Violator wrote:Upon power loss and system failure only a battery on the controller and an UPS will save you with a lazy cache in use.
In case that disk caching stability is a requirement, your sitting with a server that includes a proper I/O card to handle the caching.
There is no way that you can archive the same thing in a programmable way.
A proper I/O card will preserve the entire cache. I am not talking about preserving the entire cache - that preserves unwritten data. I'm talking about preserving disk integrity and stability. Preventing corruption of the OS and data already on the system. A caching program can be designed such that moving files on a hard drive itself, or moving from hard drive to hard drive results in no data loss. These are transactions that happen through RAM normally.
Let me try another example in which this will remove *some* (not all) of the instability removed in ram caching:
A set of files in Directory A is copied to Directory B. After each file's data is finished, the OS updates the file's metadata letting it know the file is finished.

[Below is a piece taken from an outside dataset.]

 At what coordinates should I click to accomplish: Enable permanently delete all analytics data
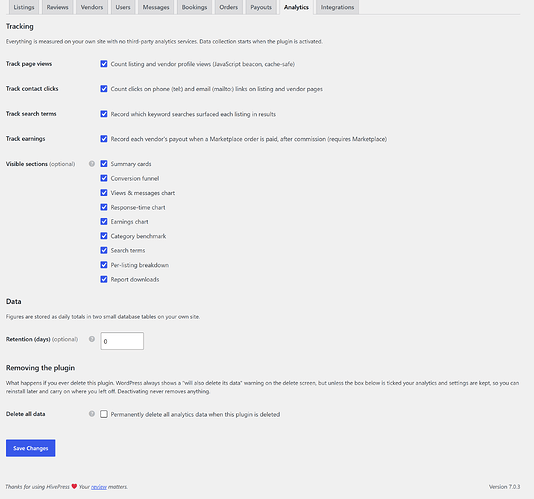tap(104, 414)
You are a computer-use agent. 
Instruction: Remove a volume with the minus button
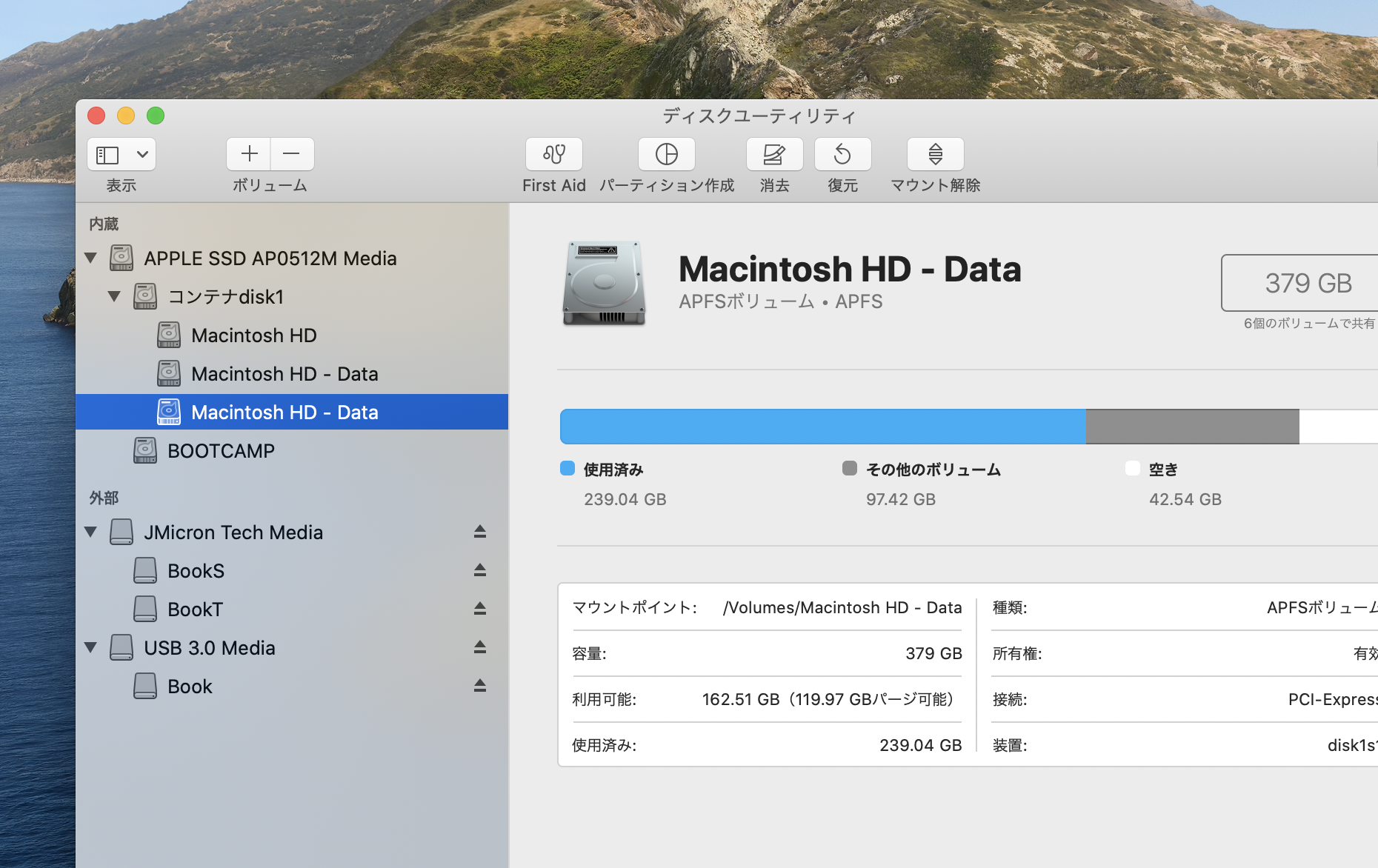(x=292, y=154)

If the copy is interrupted during a file, one can tell that the metadata was never updated, and the file is likely corrupt.

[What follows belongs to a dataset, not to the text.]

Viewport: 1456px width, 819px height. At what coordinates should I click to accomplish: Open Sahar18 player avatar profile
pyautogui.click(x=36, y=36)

In FancyCache currently the updating of each file's metadata will be optimized for write purposes, such that if the copy is interrupted during the write of a file the metadata may already be in its final state, even with a corrupt file.
In every case where the metadata of a file (or parts of a file) that is built to be fault tolerant via write order having the data written out of order causes that fault tolerance to no longer fill its objective - to make sure that it says the new data has been written only after it is actually written.
This allows for "FancyCache compatible" programs that are tested to not be corrupted.
As a programmer, I often think of ways to make my code tolerant to a power failure. However, most of them depend on updating metadata before and after possible points of failure for corruption recovery.